▶ **Supplied passage**
I have come so far that I need to understand what "semantics" (having updated this I am not so sure anymore, but I leave I for now) are related to discussions about ideas. To give a couple of examples of what I mean one could write the following idea in a forum:

I came up with an idea of how to build a car that is fueled by water.

Another example:

Yesterday I came up with a cool idea about how to create a cure for cancer.

My point of showing these two example is that if I was to run some statistical analysis on these two examples, the nouns "car", "car", "water", "cure" and "cancer" does not really contribute to whether a sentence contains what I am looking for. So I might as well throw these out. However the phrase "came up with" does provide a lot of information as this is one way to express that one have an idea.

▶ **Dataset entries**
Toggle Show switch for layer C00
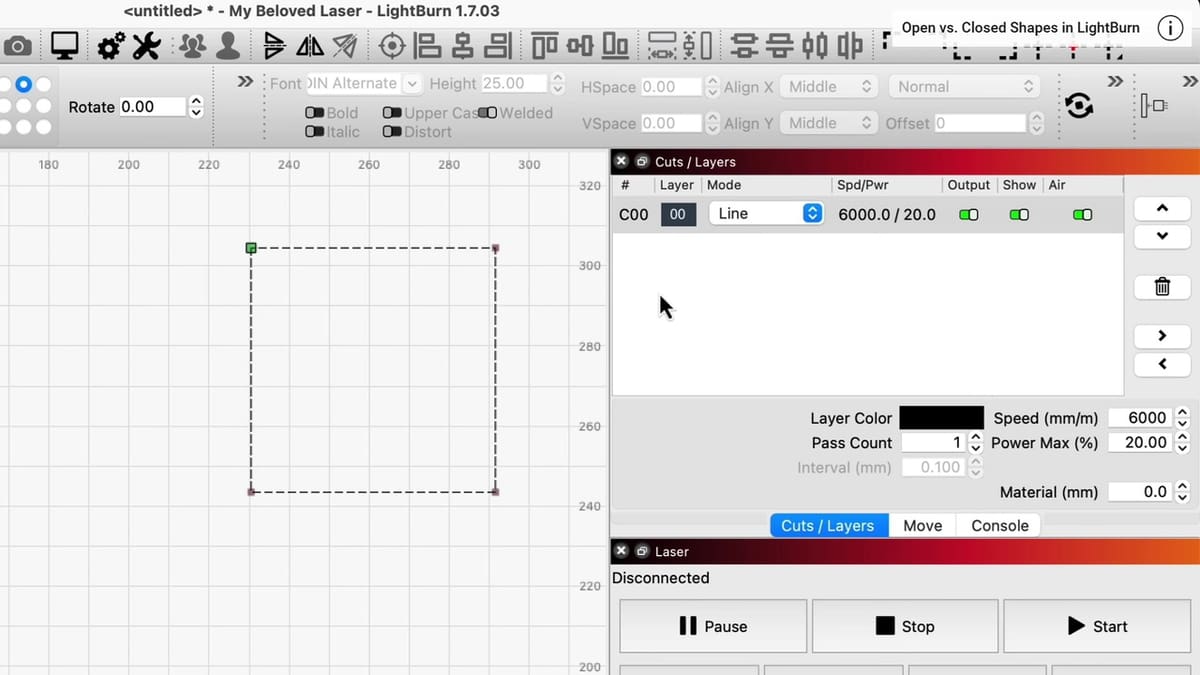The image size is (1200, 675). coord(1018,214)
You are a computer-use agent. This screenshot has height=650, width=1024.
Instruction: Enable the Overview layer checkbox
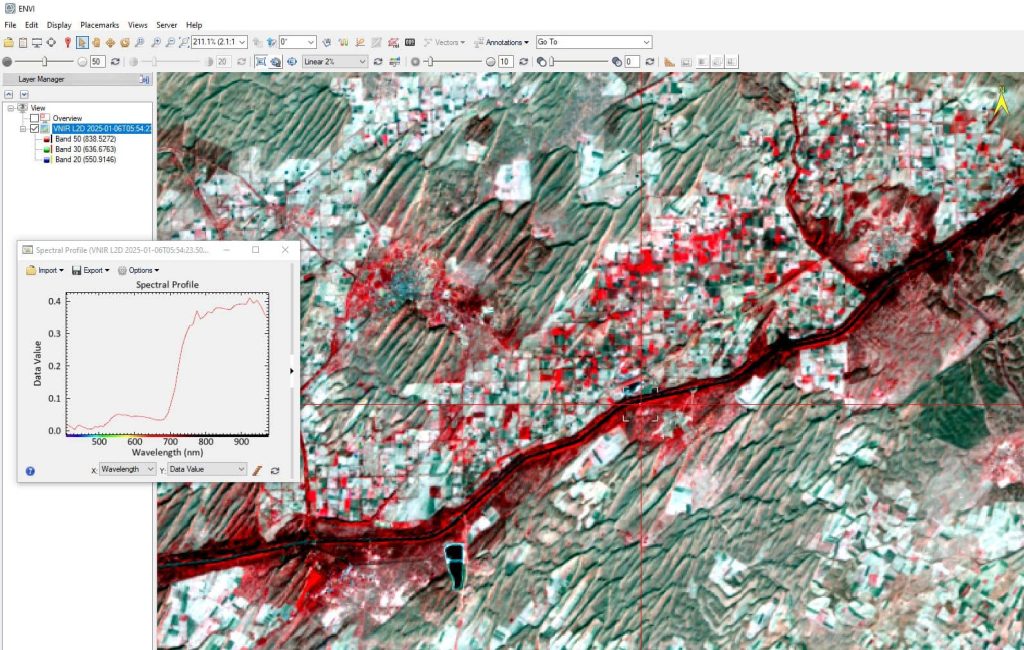(x=34, y=118)
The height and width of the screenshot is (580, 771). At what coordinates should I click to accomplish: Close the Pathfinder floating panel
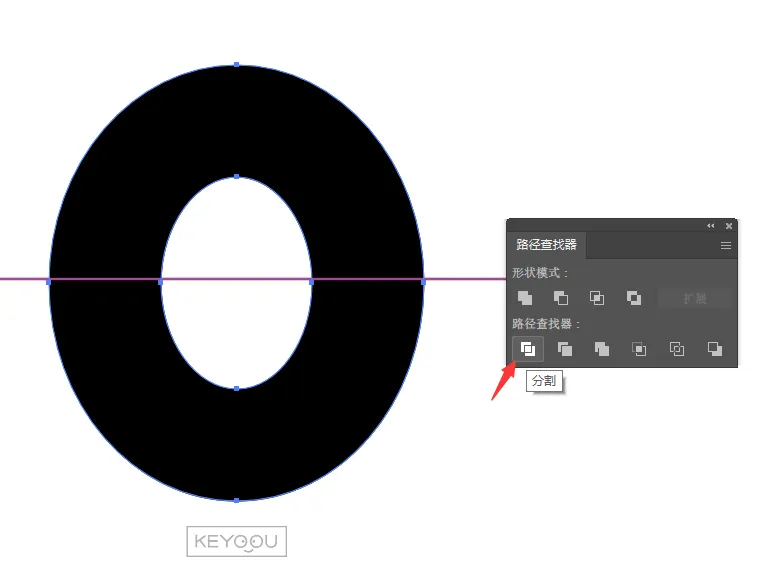[x=729, y=226]
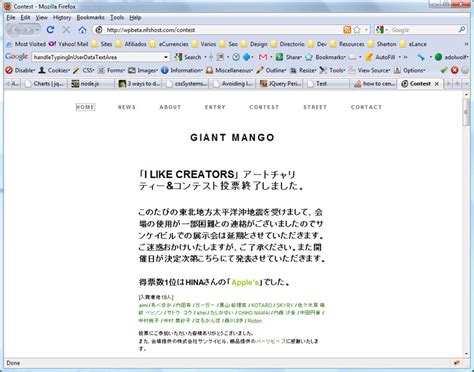Viewport: 474px width, 372px height.
Task: Open the Gmail icon in Google toolbar
Action: tap(263, 57)
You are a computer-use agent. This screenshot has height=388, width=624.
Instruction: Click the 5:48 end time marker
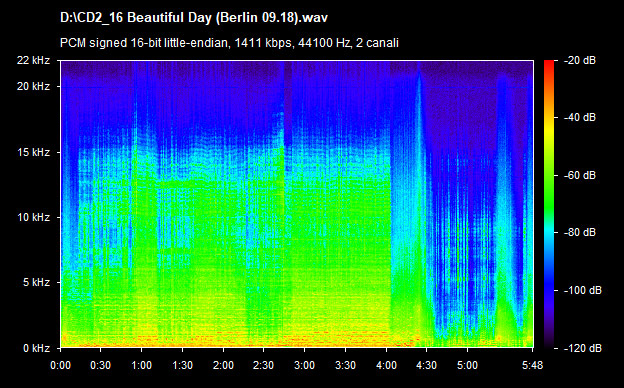point(532,365)
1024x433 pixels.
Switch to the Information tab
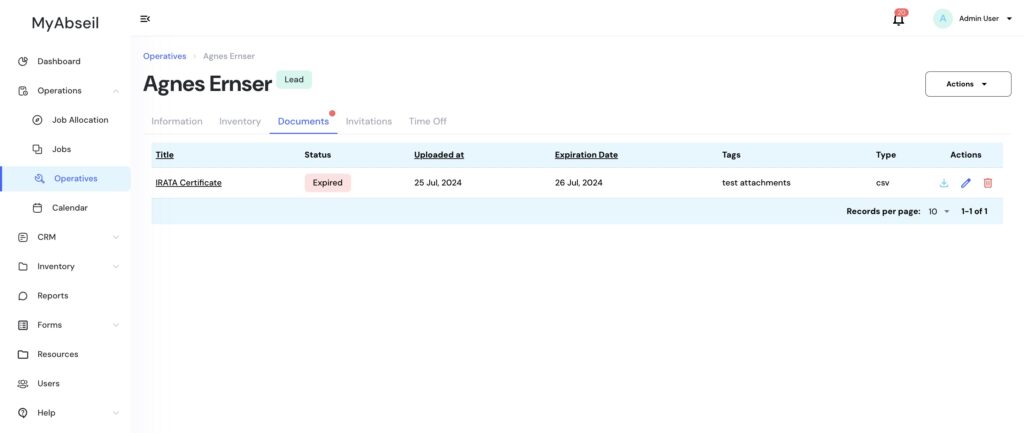(176, 121)
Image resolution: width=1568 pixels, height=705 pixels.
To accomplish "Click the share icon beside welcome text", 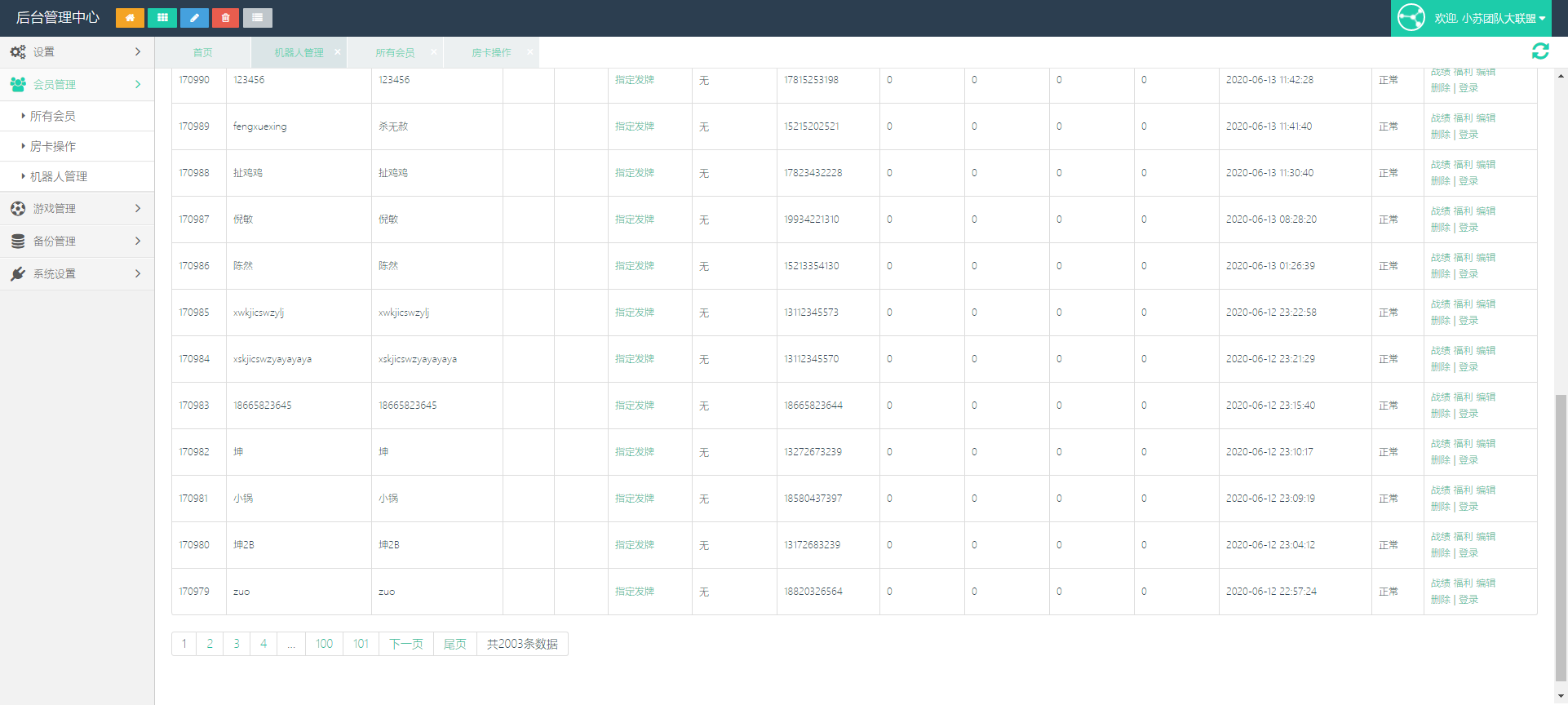I will [1411, 17].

▶ **Exercise directions**
Can you print the post about spotting ideas in sentences in full, word for word? Rely only on the post about spotting ideas in sentences and set the material aside.

▶ **Answer area**
I have come so far that I need to understand what "semantics" (having updated this I am not so sure anymore, but I leave I for now) are related to discussions about ideas. To give a couple of examples of what I mean one could write the following idea in a forum:

I came up with an idea of how to build a car that is fueled by water.

Another example:

Yesterday I came up with a cool idea about how to create a cure for cancer.

My point of showing these two example is that if I was to run some statistical analysis on these two examples, the nouns "car", "car", "water", "cure" and "cancer" does not really contribute to whether a sentence contains what I am looking for. So I might as well throw these out. However the phrase "came up with" does provide a lot of information as this is one way to express that one have an idea.